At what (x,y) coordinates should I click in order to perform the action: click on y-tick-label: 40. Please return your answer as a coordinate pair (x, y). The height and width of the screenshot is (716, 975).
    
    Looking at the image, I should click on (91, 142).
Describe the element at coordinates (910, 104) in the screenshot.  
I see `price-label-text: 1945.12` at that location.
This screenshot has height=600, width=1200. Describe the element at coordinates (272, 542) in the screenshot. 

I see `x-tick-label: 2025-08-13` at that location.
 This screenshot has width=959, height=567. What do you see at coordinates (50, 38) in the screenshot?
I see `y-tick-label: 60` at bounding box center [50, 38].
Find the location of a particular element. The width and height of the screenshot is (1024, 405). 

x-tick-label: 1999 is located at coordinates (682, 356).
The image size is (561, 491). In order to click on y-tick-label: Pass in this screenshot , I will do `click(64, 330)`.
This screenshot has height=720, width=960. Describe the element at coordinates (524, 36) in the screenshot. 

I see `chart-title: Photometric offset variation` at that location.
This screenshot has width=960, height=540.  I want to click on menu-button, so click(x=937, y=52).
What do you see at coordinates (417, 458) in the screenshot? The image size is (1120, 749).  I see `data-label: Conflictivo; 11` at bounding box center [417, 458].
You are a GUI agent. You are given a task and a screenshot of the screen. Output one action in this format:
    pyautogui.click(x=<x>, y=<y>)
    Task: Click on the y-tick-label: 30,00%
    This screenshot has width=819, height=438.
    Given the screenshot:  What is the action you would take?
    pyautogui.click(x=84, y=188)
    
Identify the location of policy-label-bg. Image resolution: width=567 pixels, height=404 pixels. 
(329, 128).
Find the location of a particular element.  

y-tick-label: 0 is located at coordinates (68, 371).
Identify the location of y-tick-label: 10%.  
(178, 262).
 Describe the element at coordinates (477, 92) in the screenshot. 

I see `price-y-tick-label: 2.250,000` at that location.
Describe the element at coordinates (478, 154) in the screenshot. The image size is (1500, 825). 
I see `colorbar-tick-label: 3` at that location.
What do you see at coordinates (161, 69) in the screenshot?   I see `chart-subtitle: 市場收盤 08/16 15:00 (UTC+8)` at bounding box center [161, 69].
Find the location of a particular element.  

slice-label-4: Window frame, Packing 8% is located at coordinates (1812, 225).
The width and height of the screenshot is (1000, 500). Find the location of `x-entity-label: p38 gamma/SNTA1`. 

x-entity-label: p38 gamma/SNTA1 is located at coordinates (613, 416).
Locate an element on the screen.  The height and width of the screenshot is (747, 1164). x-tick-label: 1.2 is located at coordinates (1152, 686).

■ THE TASK: Which lines in the records above contain the word "Describe"? Report each of those lines in full.

■ ANSWER FOR THE TASK:
Describe the element at coordinates (910, 104) in the screenshot.  
This screenshot has height=600, width=1200. Describe the element at coordinates (272, 542) in the screenshot. 
This screenshot has height=720, width=960. Describe the element at coordinates (524, 36) in the screenshot. 
 Describe the element at coordinates (477, 92) in the screenshot. 
Describe the element at coordinates (478, 154) in the screenshot. The image size is (1500, 825). 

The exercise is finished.